* _Text provided_:
:::::
Independent Contractor Agreement

Effective Date: [DATE]

Between:

Company: [COMPANY NAME], a [STATE] [ENTITY TYPE -- e.g., "limited liability company"], located at [COMPANY ADDRESS] ("Company")

Contractor: [CONTRACTOR FULL NAME / BUSINESS NAME], located at [CONTRACTOR ADDRESS] ("Contractor")

1. Services

(a) Scope. The Contractor agrees to perform the following services for the Company (the "Services"):

[DETAILED DESCRIPTION OF SERVICES, DELIVERABLES, AND SPECIFICATIONS]

(b) Change Orders. Any changes to the scope of Services must be agreed upon in a written change order signed by both parties before additional work begins. Change orders will specify the revised scope, timeline, and additional compensation (if any).

(c) Standard of Work. The Contractor shall perform the Services in a professional and workmanlike manner, consistent with industry standards.

2. Compensation

(a) Fee. The Company shall pay the Contractor as follows:

[SELECT ONE:]

  • Fixed Fee: $[AMOUNT] for the complete Services described in Section 1.
  • Hourly Rate: $[RATE] per hour, not to exceed [MAXIMUM HOURS] hours or $[CAP AMOUNT] without prior written approval.
  • Milestone-Based: Per the payment schedule attached as Exhibit A.

(b) Invoicing. The Contractor shall submit invoices [monthly / upon milestone completion / upon project completion] to [INVOICE EMAIL OR SYSTEM]. Each invoice shall include a description of work performed, hours worked (if hourly), and any approved expenses.

(c) Payment Terms. The Company shall pay each invoice within [30] days of receipt.
:::::
* _Dataset entries_:

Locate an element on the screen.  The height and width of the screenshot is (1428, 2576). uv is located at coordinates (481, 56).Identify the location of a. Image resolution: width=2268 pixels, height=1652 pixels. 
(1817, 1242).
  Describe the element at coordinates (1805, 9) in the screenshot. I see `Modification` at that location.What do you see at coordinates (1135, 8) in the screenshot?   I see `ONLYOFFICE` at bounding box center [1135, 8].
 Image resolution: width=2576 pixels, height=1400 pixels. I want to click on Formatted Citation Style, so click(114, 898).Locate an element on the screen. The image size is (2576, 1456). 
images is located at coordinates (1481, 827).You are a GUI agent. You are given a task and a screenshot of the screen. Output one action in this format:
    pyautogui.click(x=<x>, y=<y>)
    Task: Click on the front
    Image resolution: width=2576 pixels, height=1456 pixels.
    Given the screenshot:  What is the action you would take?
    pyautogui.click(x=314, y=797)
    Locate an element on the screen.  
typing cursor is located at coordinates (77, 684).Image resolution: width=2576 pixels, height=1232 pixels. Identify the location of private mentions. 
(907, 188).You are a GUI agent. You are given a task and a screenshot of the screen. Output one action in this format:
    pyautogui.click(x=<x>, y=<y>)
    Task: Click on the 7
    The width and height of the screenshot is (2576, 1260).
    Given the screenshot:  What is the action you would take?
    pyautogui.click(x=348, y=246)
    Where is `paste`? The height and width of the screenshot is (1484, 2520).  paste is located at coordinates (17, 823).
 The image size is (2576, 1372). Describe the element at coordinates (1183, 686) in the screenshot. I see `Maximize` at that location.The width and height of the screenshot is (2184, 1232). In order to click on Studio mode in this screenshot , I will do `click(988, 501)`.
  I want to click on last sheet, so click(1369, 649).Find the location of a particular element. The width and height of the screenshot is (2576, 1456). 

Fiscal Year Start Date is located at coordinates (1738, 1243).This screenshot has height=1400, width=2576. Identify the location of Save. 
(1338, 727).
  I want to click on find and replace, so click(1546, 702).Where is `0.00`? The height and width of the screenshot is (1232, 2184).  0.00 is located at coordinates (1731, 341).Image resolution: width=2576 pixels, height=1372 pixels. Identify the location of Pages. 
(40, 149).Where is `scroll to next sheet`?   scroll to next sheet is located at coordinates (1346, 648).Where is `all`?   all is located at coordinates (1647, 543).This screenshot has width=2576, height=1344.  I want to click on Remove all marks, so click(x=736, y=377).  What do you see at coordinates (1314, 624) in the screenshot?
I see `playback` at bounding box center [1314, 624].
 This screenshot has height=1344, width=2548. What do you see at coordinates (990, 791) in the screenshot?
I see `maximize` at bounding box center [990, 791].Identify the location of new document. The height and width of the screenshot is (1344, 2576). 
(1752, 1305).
:::::
* _Exercise instructions_:
[1] In the contractor agreement, what must both parties sign before additional work begins on a change to the scope of Services?
[2] Continue the independent contractor agreement from its last line, in the same drafting style.

* _Solved problems_:
[1] A written change order.

[2]
(d) Expenses. The Company will reimburse the Contractor for pre-approved, documented expenses. Expenses exceeding $[AMOUNT] require prior written approval.

(e) Taxes. The Contractor is solely responsible for all federal, state, and local taxes, including self-employment taxes, arising from compensation received under this Agreement. The Company will report payments to the Contractor on IRS Form 1099-NEC as required by law. The Company will not withhold income taxes, Social Security, Medicare, or any other payroll taxes.

3. Independent Contractor Status

The parties expressly intend and agree that the Contractor is an independent contractor and not an employee, agent, joint venturer, or partner of the Company. The following terms reflect and reinforce this relationship:

(a) Control. The Contractor retains full control over the manner, method, and means of performing the Services. The Company may specify the desired results but shall not direct or control the process by which the Contractor achieves those results.

(b) Schedule. The Contractor determines their own working hours and schedule. The Company may set reasonable deadlines for deliverables but does not require the Contractor to work specific hours or days.

(c) Location. The Contractor determines where they perform the Services. The Company does not require the Contractor to work at a specific location unless a particular task requires on-site presence, in which case the parties will agree in advance.

(d) Tools and Equipment. The Contractor shall provide their own tools, equipment, software, and workspace necessary to perform the Services at their own expense.

(e) Other Clients. The Contractor is free to perform services for other clients during the term of this Agreement, provided such work does not create a conflict of interest or interfere with the timely completion of the Services.

(f) No Employee Benefits. The Contractor is not entitled to any Company employee benefits, including but not limited to health insurance, retirement plans, paid time off, workers' compensation, or unemployment insurance.

(g) Subcontractors. The Contractor may engage subcontractors to assist in performing the Services, provided the Contractor (i) obtains the Company's prior written approval, (ii) remains fully responsible for all work performed by subcontractors, and (iii) ensures all subcontractors are bound by confidentiality and IP obligations at least as protective as those in this Agreement.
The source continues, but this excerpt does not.